_WHAT YOU SHOULD DO:_
Look through the material below and show every line with the word "badge".

- - -

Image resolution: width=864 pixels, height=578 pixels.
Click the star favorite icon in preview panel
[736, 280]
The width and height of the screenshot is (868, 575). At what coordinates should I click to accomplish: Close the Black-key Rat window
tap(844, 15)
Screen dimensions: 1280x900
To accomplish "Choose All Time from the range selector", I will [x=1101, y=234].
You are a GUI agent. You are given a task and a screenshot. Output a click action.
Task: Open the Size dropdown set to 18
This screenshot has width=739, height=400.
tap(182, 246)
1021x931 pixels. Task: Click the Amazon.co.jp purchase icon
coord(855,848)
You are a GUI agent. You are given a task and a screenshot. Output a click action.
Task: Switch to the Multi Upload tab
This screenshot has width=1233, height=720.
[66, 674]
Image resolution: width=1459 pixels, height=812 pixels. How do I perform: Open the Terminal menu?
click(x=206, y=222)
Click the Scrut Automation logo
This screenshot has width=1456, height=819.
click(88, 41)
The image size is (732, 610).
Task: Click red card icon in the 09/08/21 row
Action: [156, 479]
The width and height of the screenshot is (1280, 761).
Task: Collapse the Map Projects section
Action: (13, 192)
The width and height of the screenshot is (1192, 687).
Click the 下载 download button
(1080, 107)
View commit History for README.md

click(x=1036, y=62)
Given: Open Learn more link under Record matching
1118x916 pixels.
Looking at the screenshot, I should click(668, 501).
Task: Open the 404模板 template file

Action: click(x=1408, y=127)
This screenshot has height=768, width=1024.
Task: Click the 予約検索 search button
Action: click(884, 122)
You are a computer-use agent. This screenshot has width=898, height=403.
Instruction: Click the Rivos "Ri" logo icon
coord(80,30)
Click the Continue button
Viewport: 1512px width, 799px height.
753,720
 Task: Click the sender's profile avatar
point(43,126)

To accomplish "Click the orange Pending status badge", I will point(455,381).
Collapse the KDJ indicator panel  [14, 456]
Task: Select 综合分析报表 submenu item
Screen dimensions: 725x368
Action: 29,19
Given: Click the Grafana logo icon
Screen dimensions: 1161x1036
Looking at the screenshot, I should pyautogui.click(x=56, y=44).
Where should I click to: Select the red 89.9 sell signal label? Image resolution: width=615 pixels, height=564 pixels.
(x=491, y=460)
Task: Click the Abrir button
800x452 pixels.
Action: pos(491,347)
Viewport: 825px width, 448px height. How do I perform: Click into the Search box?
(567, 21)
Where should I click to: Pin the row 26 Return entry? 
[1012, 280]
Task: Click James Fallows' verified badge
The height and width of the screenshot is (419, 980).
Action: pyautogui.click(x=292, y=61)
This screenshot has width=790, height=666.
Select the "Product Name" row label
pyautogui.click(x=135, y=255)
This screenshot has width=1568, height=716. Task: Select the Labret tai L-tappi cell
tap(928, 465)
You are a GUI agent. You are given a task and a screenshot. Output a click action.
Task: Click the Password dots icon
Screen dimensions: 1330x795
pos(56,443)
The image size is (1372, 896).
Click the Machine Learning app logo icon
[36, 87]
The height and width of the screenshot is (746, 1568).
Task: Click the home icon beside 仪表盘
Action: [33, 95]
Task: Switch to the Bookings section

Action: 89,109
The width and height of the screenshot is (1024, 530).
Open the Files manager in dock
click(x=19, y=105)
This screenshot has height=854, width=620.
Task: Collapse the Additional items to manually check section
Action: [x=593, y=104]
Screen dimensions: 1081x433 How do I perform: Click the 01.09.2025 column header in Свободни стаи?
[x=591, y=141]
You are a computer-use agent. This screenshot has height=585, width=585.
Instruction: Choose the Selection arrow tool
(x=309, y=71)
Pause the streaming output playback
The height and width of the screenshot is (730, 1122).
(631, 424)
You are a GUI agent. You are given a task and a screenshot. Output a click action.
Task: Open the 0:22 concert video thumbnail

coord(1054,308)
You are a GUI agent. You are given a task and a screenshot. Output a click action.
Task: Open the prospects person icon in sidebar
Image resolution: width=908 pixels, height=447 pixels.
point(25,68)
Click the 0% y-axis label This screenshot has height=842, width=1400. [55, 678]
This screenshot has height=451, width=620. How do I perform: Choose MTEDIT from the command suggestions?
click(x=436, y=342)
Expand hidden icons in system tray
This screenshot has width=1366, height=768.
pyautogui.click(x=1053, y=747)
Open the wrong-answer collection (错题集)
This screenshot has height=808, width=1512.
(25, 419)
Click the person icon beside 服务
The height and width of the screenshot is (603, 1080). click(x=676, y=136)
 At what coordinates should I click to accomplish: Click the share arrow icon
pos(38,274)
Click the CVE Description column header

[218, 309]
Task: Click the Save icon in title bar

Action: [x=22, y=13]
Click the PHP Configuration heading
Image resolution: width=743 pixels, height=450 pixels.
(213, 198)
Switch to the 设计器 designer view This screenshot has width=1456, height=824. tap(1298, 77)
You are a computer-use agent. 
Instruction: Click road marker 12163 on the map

- - -

_TASK SOLUTION:_
To accomplish "Click the orange Pending status badge", I will point(455,381).
Task: Click James Fallows' verified badge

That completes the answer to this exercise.